Women do more wedding-planning work than men — that's the reality — but attributing this to obsession rather than a gendered labor division gets it backwards. In surveys of engaged couples, women and men report similar levels of personal investment in the wedding. What differs is who's asked, who leads coordination, and who the wedding-industrial complex markets to.

What the data says

  1. The Knot 2024 Real Weddings Study: women did 72% of wedding planning tasks, men 28%. Both partners reported similar emotional investment and satisfaction with the wedding.

    The Knot Real Weddings Study (2024) · 2024 · National survey of engaged and recently-married couples

  2. WeddingWire couples survey: 68% of brides felt 'pressured' by family + industry to plan a larger/more elaborate wedding than they originally wanted. 'Obsession' framing often flips causation.

    WeddingWire Newlywed Report (2023) · 2023 · Couples survey

  3. US wedding industry spends ~$72 billion/year, ~95% of which targets women.
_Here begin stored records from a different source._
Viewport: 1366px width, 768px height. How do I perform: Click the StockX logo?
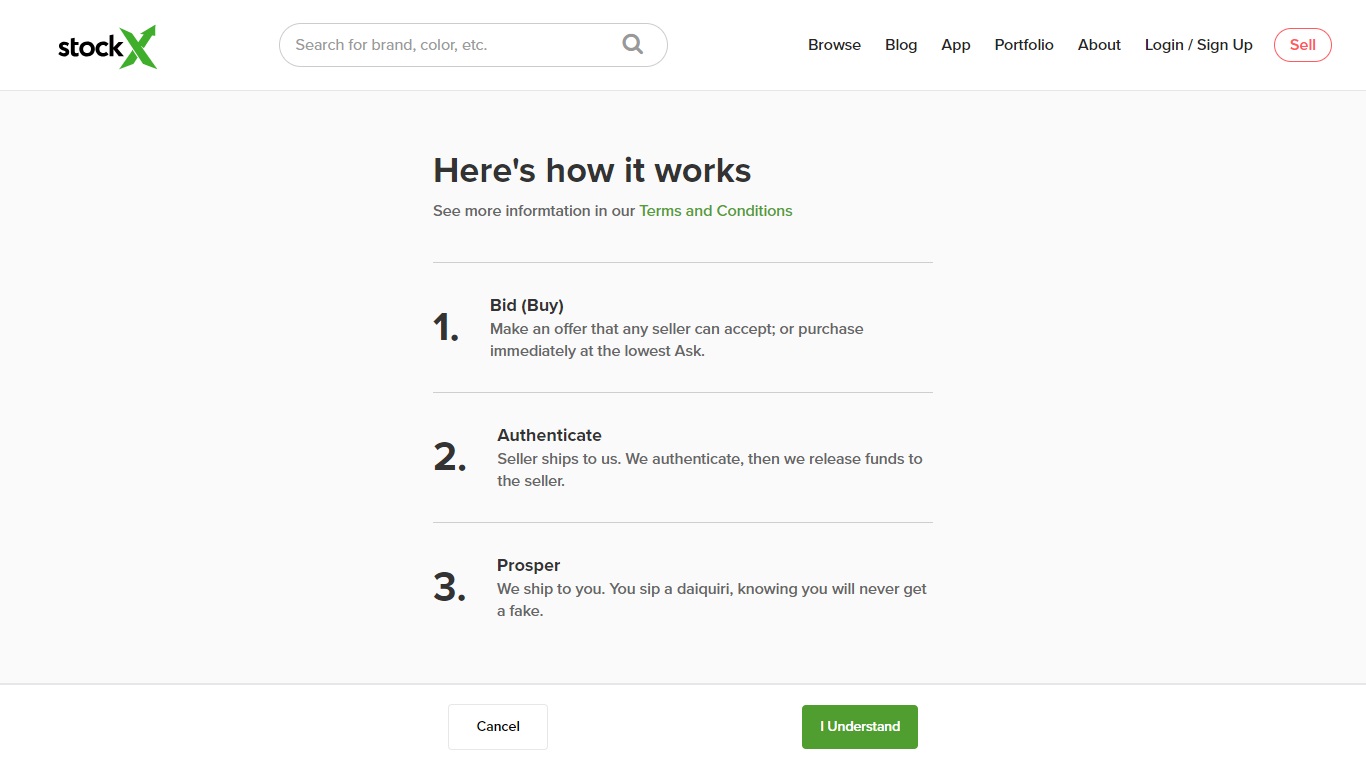pyautogui.click(x=107, y=46)
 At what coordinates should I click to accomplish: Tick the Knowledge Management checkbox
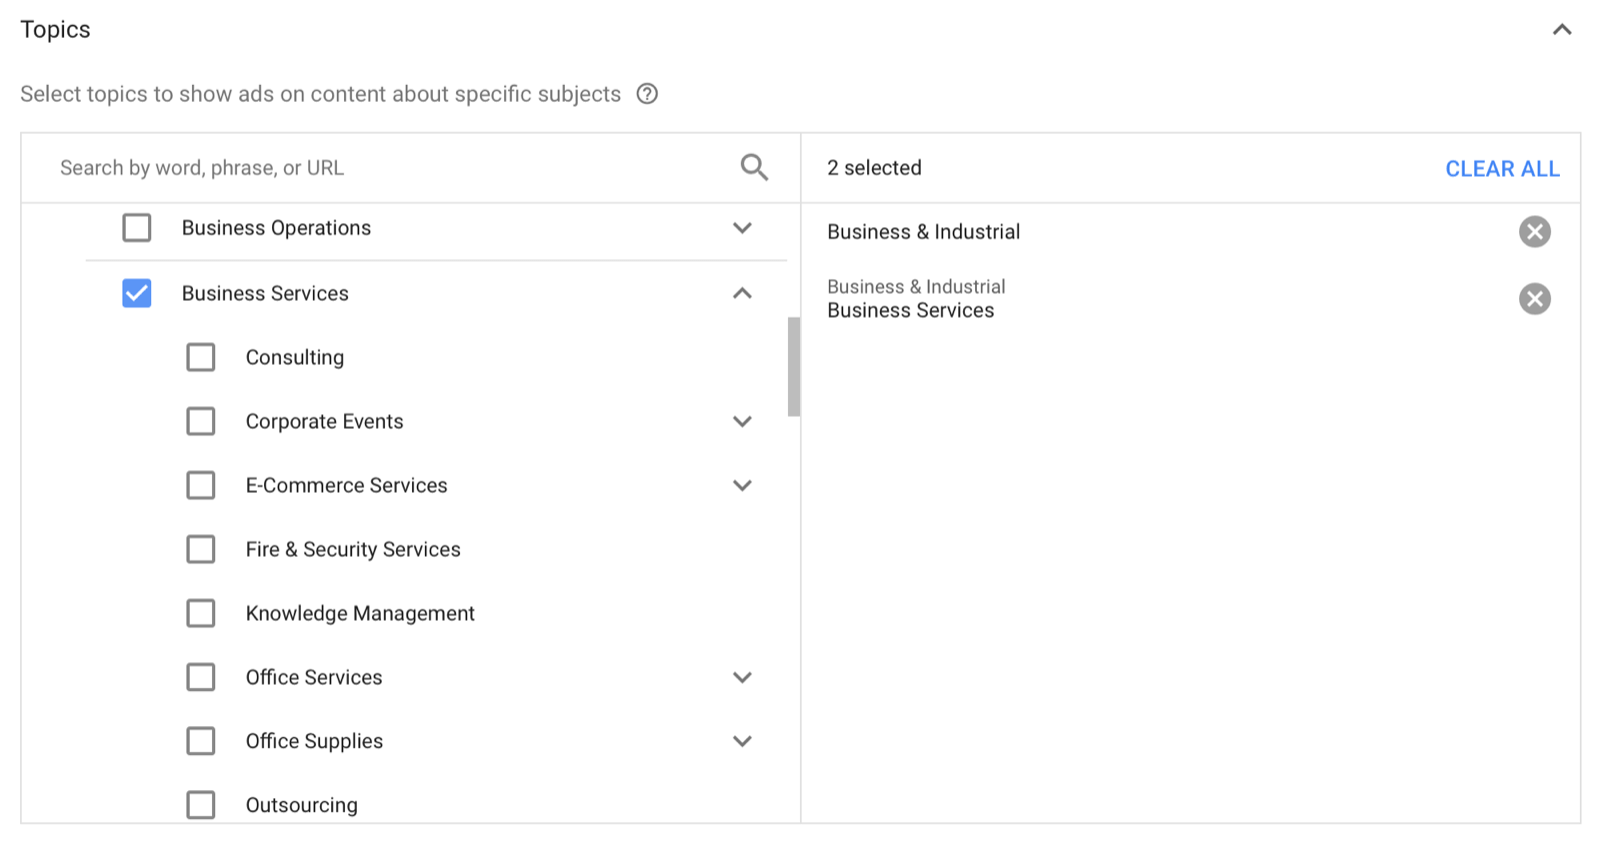pos(201,613)
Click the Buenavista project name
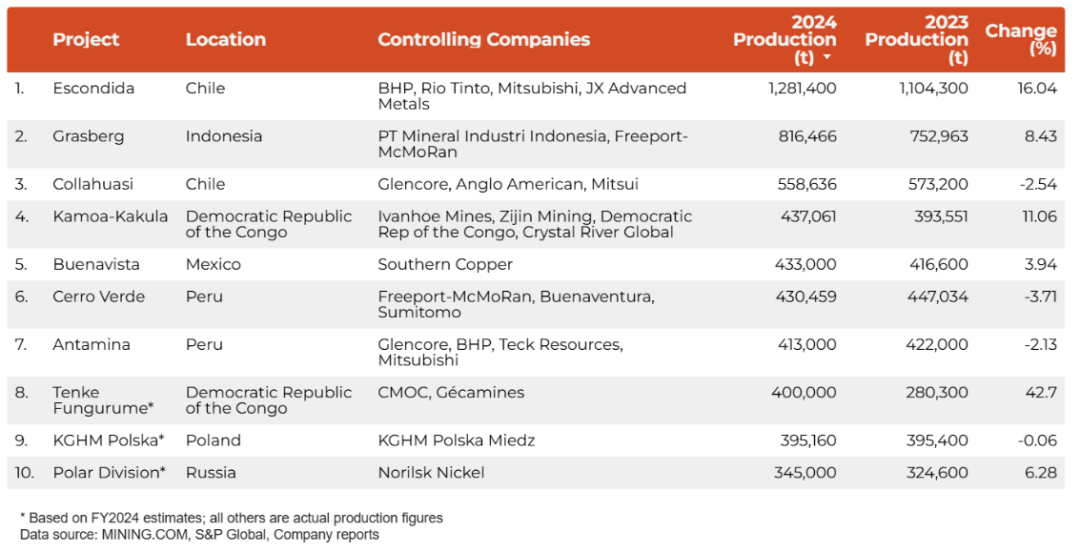 (96, 264)
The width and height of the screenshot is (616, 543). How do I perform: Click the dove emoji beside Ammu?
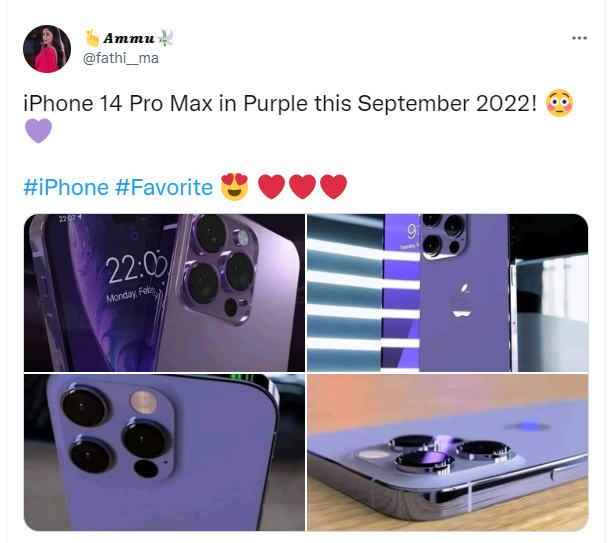pos(165,38)

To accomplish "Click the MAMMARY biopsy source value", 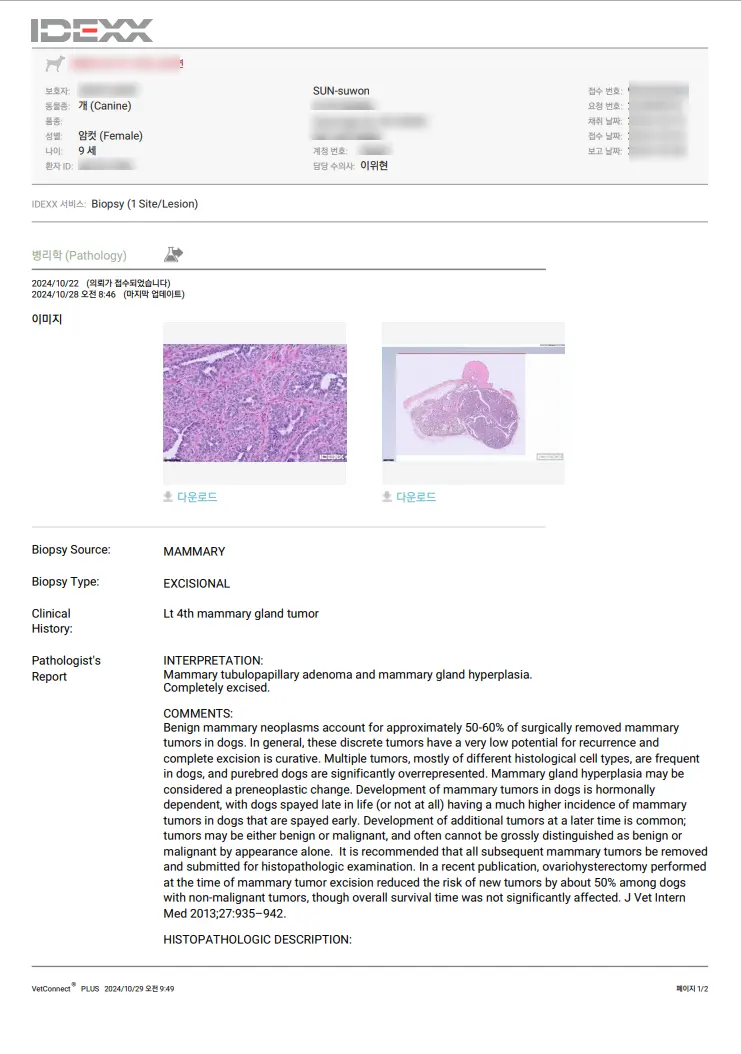I will (x=194, y=551).
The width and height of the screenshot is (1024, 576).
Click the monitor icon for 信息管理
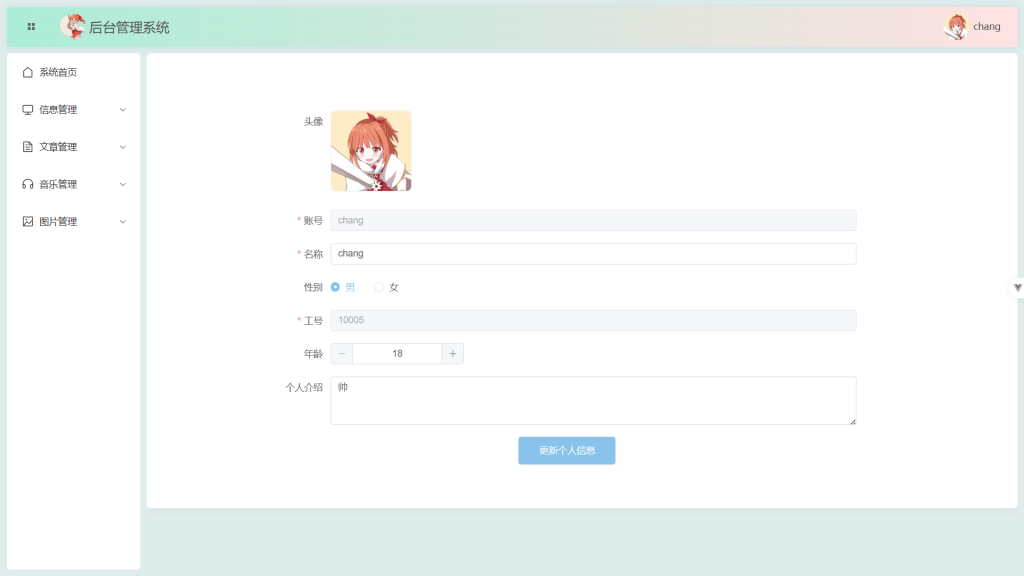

A saturated marketing environment aimed at one gender and then labeling that gender 'obsessed' is a familiar pattern.

    IBISWorld Wedding Services Industry Report (2024) · 2024 · Industry market analysis

Where it came from

Weddings as a specifically female domain is a 20th-century invention; the modern wedding industry largely emerges post-WWII and targets women as primary consumers. The 'childhood dream wedding' trope was systematically cultivated by bridal magazines from the 1950s onward and reinforced by wedding-themed media.

What this means

Women do the planning work because the industry, family, and cultural scripts direct it to them — and they take it seriously. Calling this 'obsession' is a way to trivialize the labor. Most women report wanting smaller, simpler weddings than they ended up planning.

Frequently asked

Do women do more wedding planning?

Yes — about 72% of tasks per The Knot 2024. But both partners report similar emotional investment in the outcome.

Is the 'dream wedding' thing real?

As a cultural script, yes — systematically cultivated by bridal magazines since the 1950s. As a universal female trait, no. Many women report feeling pressured into bigger weddings than they wanted.